L'énigmatique éclaireur

Toutes les nuits, il avance dans le noir. L’énigmatique éclaireur.
Quand je l’ai vu pour la première fois, mon cœur s’est arrêté. La lune bleutée éclaircissait l’avenue des Cerisiers. Je ne pouvais détacher mon regard de son visage laiteux.
Il est bientôt dix-neuf heures, j’ai déjà allumé des centaines de bougies en attendant que le soleil se couche complètement. Que fait-elle dehors à cette heure-ci ? Je me sens touché par la grâce.
Il me fixe. L’énigmatique éclaireur.
J’avance doucement vers elle. Déterminé. Oserai-je lui parler ? Oserai-je croiser son regard ? J’arrive à ses côtés.
Il s’approche. L’énigmatique éclaireur.
Je lui demande ce qu’une jolie jeune femme comme elle fabrique dehors à une heure pareil. Elle me sourit, sort une cigarette d’une boîte en fer de son sac. L’allume et inspire. Je prends du plaisir à la voir fumer. Elle ne me répond pas. Elle n’a pas l’air effrayée. Elle me connaît, je le sais, je le sens.
Je dois lui parler. Il m’attire. L’énigmatique éclaireur.
Elle me dit qu’il lui arrive souvent de sortir au coucher du soleil, que la vue du ciel orange l’apaise de ses maux, de ses souffrances. Qu’elle désire fuir la réalité. Elle s’appelle Alice. Elle me propose de marcher avec elle. Je la suis, elle me suit, nous marchons au hasard des rues, jusqu’à arriver à cette ruelle sombre où elle me tue. Elle me tue d’un baiser au doux parfum de la mort, de la souffrance et de la peine.

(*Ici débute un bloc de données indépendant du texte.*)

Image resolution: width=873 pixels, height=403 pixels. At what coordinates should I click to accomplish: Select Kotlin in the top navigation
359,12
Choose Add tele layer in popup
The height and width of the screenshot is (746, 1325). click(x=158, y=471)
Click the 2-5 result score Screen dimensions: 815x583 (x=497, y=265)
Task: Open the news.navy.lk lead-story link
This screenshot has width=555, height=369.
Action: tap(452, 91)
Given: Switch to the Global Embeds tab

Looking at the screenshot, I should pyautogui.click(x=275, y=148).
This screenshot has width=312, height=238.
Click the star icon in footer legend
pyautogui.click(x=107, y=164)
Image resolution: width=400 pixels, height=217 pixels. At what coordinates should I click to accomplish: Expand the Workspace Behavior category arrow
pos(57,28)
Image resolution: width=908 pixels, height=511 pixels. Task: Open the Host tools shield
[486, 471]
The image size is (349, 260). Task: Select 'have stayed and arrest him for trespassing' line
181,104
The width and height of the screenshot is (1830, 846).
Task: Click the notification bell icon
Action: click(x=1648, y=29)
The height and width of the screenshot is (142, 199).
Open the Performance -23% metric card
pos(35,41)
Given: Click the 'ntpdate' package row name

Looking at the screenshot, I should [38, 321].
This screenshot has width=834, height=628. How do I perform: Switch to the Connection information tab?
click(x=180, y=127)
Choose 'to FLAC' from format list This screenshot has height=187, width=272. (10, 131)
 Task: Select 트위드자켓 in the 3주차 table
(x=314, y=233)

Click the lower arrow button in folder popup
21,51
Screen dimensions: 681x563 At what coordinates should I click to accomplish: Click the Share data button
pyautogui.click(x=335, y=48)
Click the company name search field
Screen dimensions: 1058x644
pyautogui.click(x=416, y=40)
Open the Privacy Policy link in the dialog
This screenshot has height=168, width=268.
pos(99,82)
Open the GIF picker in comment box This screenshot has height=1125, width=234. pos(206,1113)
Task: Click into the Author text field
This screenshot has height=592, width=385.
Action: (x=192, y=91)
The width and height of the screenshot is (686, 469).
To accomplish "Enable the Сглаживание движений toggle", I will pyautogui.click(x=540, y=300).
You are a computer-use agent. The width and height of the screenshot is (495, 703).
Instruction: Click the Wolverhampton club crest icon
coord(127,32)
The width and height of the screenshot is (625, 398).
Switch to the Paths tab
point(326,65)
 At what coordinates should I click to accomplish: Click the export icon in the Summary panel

Je suis étourdi. Elle a les lèvres si douces.
Je l’ai fait. Je dois le quitter. L’énigmatique éclaireur.
Je la vois qui recule de quelques pas, ne t’en vas pas, belle inconnue.
Tes cheveux sont les lianes brunes
Qui me feront m’évader de la mort.
Je me souviendrai de toi,
Jusqu’après ma vie, ô Alice !
Déesse de l’Amour et de la Tentation,
Le solstice n’est pas assez long pour
Découvrir qui tu es.
Découvrir qui tuer pour te posséder.
Doux poison infiltrant mes lèvres verdies
Un baiser mortel
La mort vaut bien cette petite seconde
Où nos regards se sont croisés.
Je prierai toute la nuit pour qu’aucune
Peur ni tristesse ne te dévorent
Je me souviendrai de toi,
Jusqu’à la fin du solstice.
Que Dieu maudisse cette malédiction,
La vie, MA vie continuera son court
Embrasser et tuer.
En baissant mes yeux pour ne pas céder
Aux regards tentants, aux non-dits.
Un baiser mortel
Et tu quittes peu à peu ce triste monde
Où tes lèvres sur les miennes se sont posées.
L’énigmatique éclaireur que je suis n’est plus.
L’énigmatique éclaireur que je suivais n’est plus.